En classant les réponses des interviewés ils ont obtenu les groupes suivants :
1. Un groupe surnommé « les Juifs », 17% de la population, religieux selon la Halacha et peu liée à l’Etat (majoritairement ultra-orthodoxes), ils ressentent une forte affinité avec la tradition et la religion mais une faible affinité avec la nation.
2. Un second groupe surnommé « Les Israéliens », 15 % de la population, peu liés au judaïsme, en majorité laïcs, patriotes dévoués au pays. Ils ont une forte affinité avec tout ce qui touche à la nation mais une faible affinité avec la tradition (en gros ce sont les partisans du mouvement travailliste).
3. Un troisième surnommé « Les universalistes », 13% de la population, ils sont caractérisés par l’universalité, le libéralisme et la laïcité, peu porté sur la tradition et peu d’affinité avec le nationalisme (en gros partisans du Meretz et du Rakakh).
4. Enfin, le groupe majoritaire, surnommé « Les juifs israéliens », 55 % de la population, il est très lié au caractère juif du pays, à différents niveaux d’observance des coutumes et des cérémonies, mais tout autant lié aux obligations nationales et aux fêtes du pays. Ces membres ont une forte affinité avec la nation israélienne aussi bien qu’avec la tradition juive. Pas de soumission aux rabbins et à la Halacha, mais pas non plus de laïcité dénuée de tradition. C’est un groupe en pleine croissance (il regroupe les partisans des différents partis modérés).
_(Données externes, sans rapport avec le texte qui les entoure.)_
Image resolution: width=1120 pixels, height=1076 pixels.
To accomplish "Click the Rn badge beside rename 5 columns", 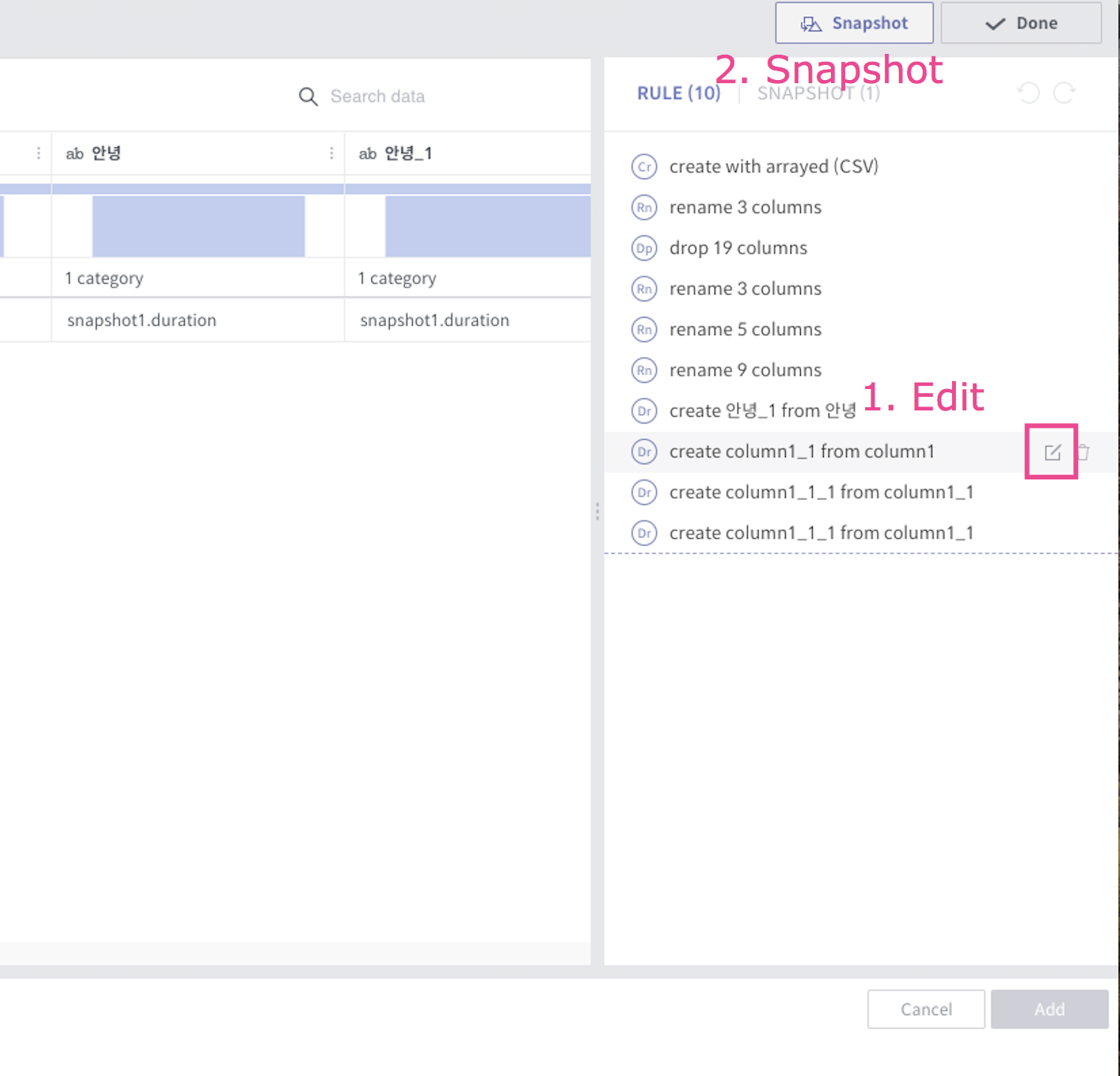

La majorité des Israéliens est donc modérée, exigeant de choisir par elle-même son mode de vie et ses croyances, sans se soumettre à des règlements religieux dogmatiques. Mais l’identité juive lui est importante et la praxis quotidienne doit exprimer un contenu réadapté. Ce qui est intéressant, c’est que les chercheurs observent un net processus de sécularisation : les personnes interrogées déclarent de façon probante que leur foyer propre est moins religieux que celui de leurs parents. Dans la pratique, et au-delà de toutes les lois et prédications, une nouvelle culture juive israélienne se crée, très imprégnée de la tradition juive mais aussi de la culture de consommation occidentale et de la créativité israélienne.
Une autre constatation qui illustre ce que nous savions mais qui le concrétise, c’est que plus les interrogés sont traditionalistes et religieux, plus ils sont de droite. A l’inverse, plus ils sont laïcs, plus ils sont proches de la gauche.
En Israël, l’appui à un parti de gauche ou de droite n’est pas déterminé par des positions idéologiques sociales ou politiques mais par le rapport à l’identité juive.

Conclusion :
1. La société israélienne est majoritairement modérée et adhère à des positions politiques de centre-droit.
2. La question de l’identité juive est au centre du débat israélien d’aujourd’hui.
3. La gauche a ignoré et délaissé la question de l’identité juive, elle a donc été rejetée en marge de la scène politique.
4. La société israélienne évolue aujourd’hui vers moins d’influence des préceptes de la Halacha et de l’autorité rabbinique mais plus d’imprégnation d’une tradition choisie et diversifiée et d’une sécularisation progressive.

Israël est confronté à une nouvelle question concernant sa vocation : il ne s’agit plus d’être principalement un refuge du peuple juif dans un État souverain, mais de définir une nouvelle vision de ce qu’est un Etat juif. Il s’agit de donner un nouveau contenu à l’identité juive. Comment se vit-elle en dehors de la religion ? Comment l’assumer dans un Etat indépendant et souverain ? Quel est l’objectif commun aux divers courants de la société ? Comment cela va-t-il être mis en pratique ? Le défi est relevé.